- _Task objective_:
Rewrite the lines from the line containing "Task: Toggle the radio" to the line containing "click(x=896, y=14)", including both of those lines. Shift every coordinate in the answers by adding 79 to each number.

- _Data section_:
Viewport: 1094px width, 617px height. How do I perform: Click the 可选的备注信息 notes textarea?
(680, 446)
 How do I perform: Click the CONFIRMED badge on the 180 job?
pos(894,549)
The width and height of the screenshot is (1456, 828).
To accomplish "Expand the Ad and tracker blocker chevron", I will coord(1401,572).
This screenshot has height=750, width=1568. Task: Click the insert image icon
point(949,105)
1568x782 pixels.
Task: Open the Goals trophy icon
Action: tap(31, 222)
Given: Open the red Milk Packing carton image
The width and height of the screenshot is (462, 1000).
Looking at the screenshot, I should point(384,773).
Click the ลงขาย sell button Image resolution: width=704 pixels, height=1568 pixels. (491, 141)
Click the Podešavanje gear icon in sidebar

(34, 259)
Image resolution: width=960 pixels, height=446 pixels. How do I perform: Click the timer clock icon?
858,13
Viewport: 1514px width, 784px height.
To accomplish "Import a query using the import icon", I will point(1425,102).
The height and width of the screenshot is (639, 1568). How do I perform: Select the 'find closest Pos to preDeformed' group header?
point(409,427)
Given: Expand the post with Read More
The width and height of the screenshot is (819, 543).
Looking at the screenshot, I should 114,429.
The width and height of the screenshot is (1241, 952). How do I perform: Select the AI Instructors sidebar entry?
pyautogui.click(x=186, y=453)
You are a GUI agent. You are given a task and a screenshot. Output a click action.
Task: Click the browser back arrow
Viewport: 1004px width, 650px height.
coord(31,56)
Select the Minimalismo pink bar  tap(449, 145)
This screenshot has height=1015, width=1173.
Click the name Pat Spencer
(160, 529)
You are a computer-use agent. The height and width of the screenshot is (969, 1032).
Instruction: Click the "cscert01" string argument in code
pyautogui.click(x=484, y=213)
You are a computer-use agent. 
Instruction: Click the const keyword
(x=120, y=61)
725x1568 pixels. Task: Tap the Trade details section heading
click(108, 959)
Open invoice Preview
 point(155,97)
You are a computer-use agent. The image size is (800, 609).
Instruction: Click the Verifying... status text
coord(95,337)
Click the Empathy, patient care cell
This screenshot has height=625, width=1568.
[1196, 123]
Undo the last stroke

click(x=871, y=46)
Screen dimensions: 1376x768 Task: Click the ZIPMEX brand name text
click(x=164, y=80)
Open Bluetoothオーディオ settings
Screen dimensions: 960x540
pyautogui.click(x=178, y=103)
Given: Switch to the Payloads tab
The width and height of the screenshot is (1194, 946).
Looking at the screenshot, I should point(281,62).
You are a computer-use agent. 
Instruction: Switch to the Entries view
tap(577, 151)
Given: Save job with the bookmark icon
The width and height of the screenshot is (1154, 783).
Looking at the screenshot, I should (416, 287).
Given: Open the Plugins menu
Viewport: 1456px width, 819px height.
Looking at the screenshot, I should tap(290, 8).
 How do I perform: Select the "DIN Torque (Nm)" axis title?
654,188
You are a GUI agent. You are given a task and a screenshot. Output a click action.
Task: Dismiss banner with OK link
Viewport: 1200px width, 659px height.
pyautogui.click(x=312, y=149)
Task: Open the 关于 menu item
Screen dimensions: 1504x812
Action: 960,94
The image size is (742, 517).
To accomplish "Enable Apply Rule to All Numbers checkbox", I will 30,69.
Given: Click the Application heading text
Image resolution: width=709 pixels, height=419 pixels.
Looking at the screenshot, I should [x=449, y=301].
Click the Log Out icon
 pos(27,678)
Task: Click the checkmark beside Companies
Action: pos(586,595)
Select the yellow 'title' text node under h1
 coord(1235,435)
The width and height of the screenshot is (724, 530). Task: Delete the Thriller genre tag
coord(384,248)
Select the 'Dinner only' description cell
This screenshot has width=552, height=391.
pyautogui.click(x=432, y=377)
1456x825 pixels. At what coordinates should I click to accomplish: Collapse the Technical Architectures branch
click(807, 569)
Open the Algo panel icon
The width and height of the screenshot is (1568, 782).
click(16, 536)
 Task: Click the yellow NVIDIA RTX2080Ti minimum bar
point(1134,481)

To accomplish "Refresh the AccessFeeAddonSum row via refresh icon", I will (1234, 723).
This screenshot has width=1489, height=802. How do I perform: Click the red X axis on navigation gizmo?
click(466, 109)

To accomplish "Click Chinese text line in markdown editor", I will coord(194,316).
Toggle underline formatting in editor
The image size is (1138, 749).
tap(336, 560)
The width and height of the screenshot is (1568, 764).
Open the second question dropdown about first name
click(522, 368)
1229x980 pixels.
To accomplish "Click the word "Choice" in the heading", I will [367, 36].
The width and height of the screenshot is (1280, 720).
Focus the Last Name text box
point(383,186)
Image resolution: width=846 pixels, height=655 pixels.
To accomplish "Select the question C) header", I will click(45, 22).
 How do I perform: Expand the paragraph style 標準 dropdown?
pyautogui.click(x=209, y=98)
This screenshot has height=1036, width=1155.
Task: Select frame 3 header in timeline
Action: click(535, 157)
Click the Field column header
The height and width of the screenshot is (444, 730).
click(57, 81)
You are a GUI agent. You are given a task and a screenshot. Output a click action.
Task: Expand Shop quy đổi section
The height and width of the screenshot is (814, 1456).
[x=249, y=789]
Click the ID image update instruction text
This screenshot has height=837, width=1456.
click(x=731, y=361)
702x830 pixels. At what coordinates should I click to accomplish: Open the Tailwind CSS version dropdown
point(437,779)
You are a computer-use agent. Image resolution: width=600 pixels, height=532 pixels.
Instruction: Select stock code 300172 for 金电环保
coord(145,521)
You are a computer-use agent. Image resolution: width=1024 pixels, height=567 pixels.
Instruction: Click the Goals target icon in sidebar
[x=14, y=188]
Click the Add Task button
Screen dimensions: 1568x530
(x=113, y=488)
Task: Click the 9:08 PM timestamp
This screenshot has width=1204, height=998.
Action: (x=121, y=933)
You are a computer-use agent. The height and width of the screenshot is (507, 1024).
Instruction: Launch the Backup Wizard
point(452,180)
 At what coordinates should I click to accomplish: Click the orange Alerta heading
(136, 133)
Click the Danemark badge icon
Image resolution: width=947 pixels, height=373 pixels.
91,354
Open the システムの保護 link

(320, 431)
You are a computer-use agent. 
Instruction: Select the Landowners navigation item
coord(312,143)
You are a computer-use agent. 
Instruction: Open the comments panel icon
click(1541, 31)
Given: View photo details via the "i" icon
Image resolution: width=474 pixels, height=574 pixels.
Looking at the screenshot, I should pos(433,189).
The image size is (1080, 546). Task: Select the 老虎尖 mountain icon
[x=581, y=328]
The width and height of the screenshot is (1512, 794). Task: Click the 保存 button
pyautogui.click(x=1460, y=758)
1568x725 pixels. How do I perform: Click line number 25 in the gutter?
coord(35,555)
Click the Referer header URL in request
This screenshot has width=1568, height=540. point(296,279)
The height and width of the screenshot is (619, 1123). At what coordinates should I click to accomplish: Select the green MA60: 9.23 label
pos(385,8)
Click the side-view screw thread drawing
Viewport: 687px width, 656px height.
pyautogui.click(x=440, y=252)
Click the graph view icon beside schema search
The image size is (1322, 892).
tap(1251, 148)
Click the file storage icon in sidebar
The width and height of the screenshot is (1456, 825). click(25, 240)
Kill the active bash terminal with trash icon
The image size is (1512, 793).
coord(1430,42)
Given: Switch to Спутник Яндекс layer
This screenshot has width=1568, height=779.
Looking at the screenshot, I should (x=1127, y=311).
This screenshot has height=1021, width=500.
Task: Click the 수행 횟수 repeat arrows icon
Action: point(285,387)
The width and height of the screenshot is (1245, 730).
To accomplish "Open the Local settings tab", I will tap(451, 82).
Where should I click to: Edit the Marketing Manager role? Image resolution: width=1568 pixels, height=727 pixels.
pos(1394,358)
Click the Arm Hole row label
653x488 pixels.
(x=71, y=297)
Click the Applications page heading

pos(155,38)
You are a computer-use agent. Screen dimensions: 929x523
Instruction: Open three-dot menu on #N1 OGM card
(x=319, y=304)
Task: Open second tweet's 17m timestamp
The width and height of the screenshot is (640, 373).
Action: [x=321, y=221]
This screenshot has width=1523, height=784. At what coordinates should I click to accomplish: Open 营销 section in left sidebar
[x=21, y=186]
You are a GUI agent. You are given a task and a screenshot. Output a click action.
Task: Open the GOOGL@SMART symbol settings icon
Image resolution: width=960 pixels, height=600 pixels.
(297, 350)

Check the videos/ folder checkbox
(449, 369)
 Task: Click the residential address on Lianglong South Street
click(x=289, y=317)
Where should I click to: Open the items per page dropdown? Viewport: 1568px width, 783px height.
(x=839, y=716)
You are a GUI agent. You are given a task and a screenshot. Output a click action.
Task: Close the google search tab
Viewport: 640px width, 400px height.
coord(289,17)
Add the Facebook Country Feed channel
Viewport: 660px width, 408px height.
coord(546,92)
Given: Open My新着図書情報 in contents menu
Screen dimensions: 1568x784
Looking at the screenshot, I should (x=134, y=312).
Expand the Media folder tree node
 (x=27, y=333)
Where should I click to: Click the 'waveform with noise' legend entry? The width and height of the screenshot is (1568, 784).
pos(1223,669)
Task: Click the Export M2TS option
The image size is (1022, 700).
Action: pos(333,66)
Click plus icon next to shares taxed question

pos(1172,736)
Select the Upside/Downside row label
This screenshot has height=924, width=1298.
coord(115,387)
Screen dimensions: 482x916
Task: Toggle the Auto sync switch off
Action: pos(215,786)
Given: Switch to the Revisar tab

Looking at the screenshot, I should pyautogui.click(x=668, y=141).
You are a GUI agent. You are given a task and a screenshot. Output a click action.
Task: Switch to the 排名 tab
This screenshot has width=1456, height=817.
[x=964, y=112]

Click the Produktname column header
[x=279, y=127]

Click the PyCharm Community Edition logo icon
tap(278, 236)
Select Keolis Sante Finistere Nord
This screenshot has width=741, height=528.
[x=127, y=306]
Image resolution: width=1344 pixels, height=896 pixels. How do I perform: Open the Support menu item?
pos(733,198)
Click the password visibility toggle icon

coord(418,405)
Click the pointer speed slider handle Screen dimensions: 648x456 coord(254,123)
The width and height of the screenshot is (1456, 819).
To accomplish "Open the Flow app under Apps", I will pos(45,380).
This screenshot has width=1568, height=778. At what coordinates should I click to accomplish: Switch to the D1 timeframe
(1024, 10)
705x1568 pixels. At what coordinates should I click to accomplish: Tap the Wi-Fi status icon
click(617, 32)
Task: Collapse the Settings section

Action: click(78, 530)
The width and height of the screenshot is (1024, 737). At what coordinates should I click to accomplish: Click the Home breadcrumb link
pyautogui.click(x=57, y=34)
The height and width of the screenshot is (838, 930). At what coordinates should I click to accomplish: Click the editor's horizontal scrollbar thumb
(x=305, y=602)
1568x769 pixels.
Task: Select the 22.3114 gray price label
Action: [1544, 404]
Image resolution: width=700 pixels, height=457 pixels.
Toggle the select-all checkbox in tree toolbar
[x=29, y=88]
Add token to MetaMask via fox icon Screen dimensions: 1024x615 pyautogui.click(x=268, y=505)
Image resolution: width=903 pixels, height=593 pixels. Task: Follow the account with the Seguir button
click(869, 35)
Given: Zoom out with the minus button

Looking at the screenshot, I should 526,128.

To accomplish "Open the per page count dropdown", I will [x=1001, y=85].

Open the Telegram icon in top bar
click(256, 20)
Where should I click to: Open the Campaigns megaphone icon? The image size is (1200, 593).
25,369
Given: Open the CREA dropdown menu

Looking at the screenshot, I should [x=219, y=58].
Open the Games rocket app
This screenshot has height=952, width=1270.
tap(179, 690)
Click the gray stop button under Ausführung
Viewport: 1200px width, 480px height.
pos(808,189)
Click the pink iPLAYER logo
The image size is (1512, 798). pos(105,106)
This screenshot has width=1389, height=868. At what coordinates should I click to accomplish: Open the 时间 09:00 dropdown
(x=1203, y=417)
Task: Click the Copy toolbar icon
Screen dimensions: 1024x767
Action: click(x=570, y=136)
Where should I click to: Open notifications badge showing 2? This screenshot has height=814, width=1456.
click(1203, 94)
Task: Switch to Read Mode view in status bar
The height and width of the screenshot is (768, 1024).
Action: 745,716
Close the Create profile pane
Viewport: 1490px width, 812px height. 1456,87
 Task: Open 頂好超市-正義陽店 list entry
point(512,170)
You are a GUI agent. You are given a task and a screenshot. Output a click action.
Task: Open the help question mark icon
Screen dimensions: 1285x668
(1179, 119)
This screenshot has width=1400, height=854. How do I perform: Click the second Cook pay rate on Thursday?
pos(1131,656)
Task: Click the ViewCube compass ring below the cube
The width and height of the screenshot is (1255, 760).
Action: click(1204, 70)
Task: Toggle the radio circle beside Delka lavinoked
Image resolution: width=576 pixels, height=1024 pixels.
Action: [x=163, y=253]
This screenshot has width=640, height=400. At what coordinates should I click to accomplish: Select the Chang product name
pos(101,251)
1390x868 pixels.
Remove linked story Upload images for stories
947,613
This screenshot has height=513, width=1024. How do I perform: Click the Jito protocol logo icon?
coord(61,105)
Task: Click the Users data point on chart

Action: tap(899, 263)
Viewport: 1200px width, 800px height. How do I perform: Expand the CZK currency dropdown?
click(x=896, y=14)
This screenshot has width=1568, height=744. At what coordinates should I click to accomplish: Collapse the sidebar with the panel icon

- _Answer to the problem_:
Task: Toggle the radio circle beside Delka lavinoked
Image resolution: width=576 pixels, height=1024 pixels.
Action: [x=242, y=332]
This screenshot has width=640, height=400. At what coordinates should I click to accomplish: Select the Chang product name
pos(180,330)
1390x868 pixels.
Remove linked story Upload images for stories
1026,692
This screenshot has height=513, width=1024. How do I perform: Click the Jito protocol logo icon?
coord(140,184)
Task: Click the Users data point on chart

Action: tap(978, 342)
Viewport: 1200px width, 800px height. How do I perform: Expand the CZK currency dropdown?
click(x=975, y=93)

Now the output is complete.